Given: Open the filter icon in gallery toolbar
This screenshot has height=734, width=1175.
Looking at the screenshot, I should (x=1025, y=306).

---

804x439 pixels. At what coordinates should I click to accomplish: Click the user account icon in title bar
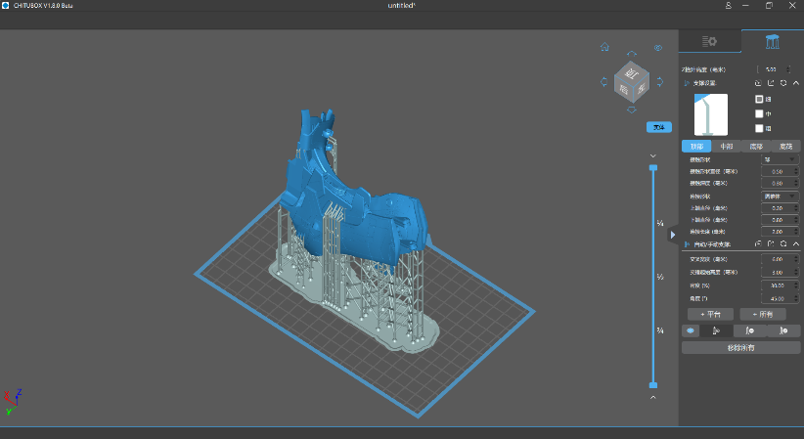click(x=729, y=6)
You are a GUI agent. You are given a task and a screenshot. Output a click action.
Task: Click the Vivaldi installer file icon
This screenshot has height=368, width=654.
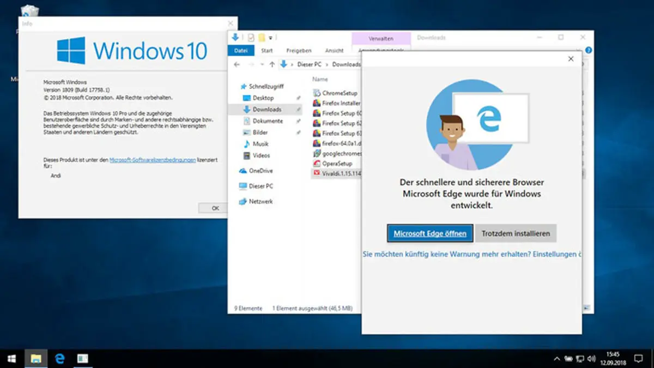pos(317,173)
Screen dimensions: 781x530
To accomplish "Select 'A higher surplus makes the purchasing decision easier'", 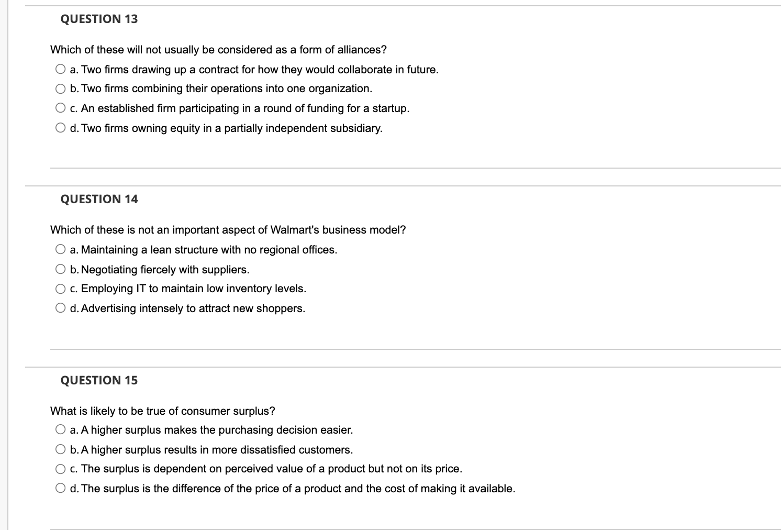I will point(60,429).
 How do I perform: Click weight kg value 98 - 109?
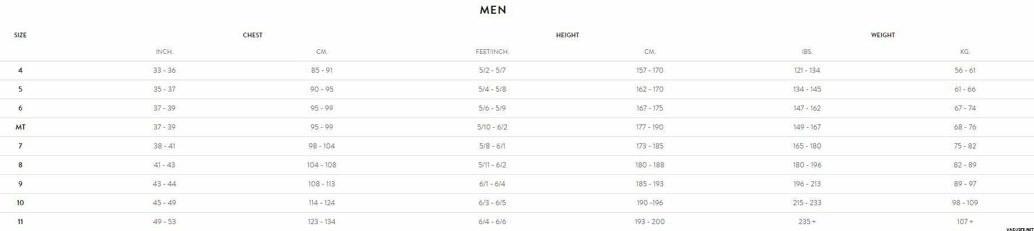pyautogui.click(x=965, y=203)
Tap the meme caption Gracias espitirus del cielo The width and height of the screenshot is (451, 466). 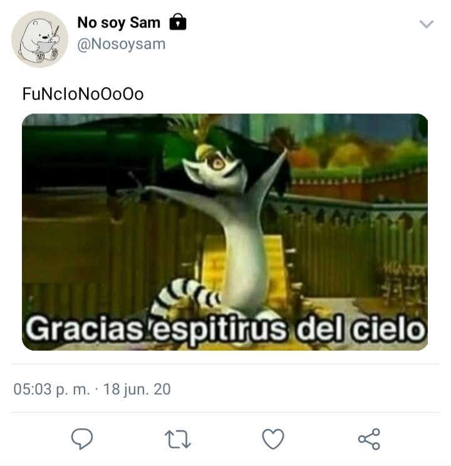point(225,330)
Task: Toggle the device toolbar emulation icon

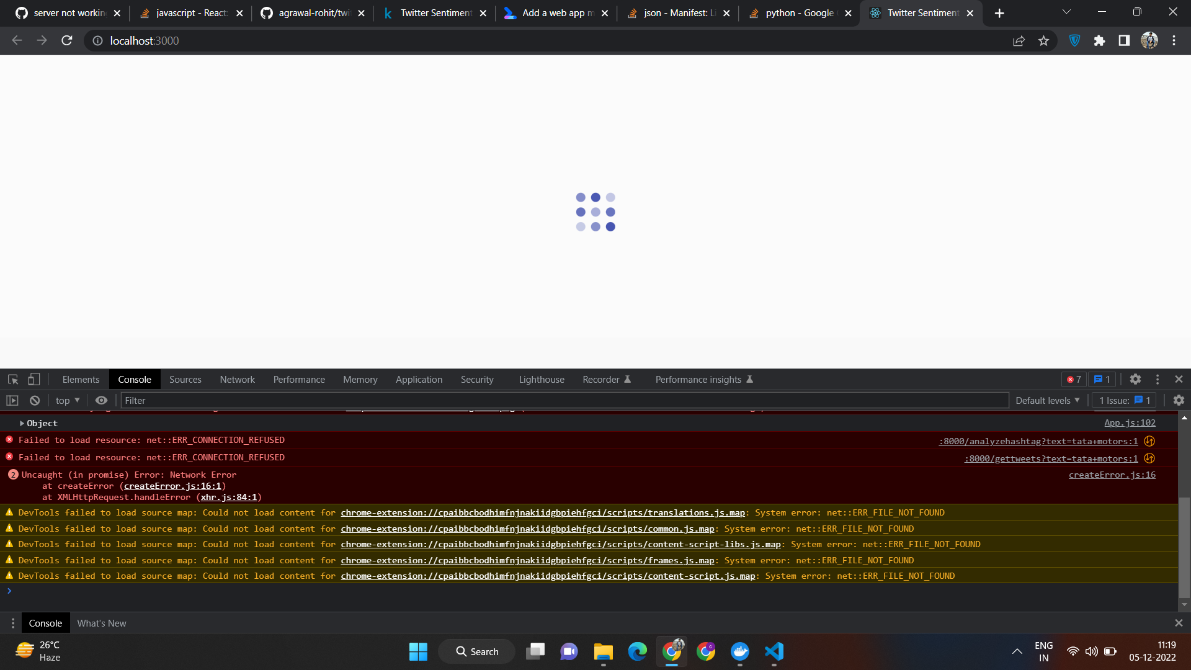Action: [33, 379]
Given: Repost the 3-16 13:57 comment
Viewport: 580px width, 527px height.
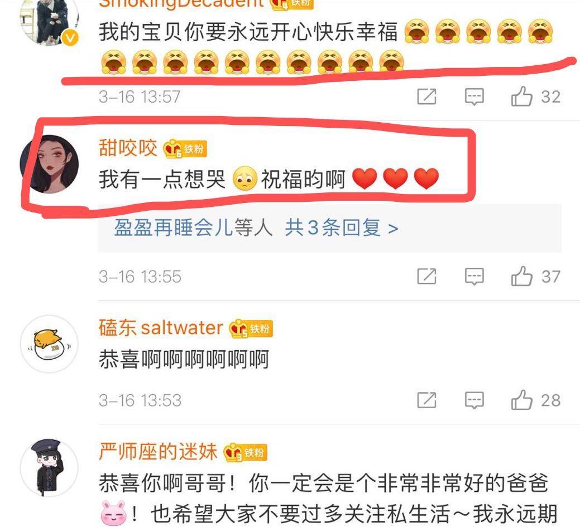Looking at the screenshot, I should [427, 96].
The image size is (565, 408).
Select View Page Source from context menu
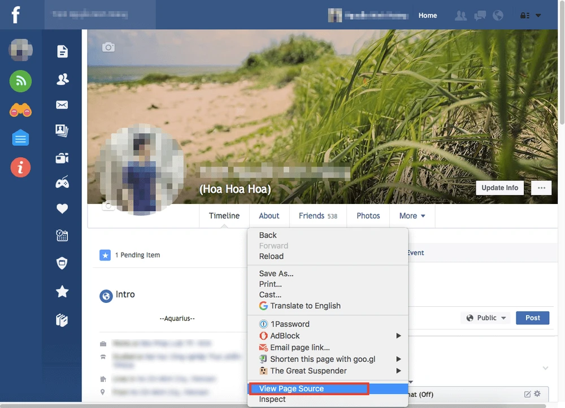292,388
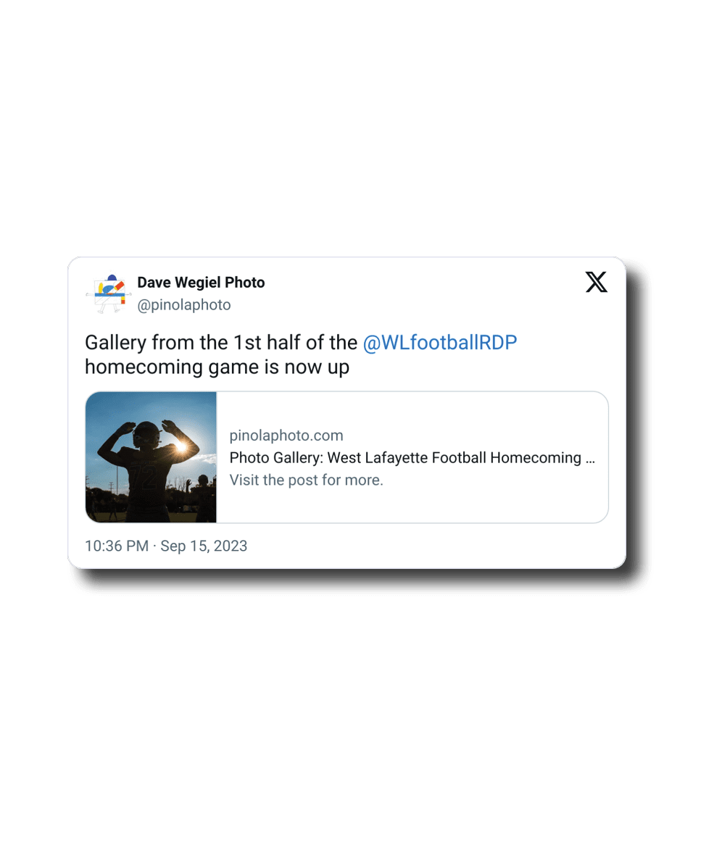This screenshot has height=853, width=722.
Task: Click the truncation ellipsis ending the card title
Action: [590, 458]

**Short problem:** Edit the lines in the stretch from "Given: Open the" through "Looking at the screenshot, I should (x=1025, y=306).", replacing "filter icon" with "sort icon" and leaving everything else unchanged. Output only those lines.

**Final result:**
Given: Open the sort icon in gallery toolbar
This screenshot has height=734, width=1175.
Looking at the screenshot, I should (x=1025, y=306).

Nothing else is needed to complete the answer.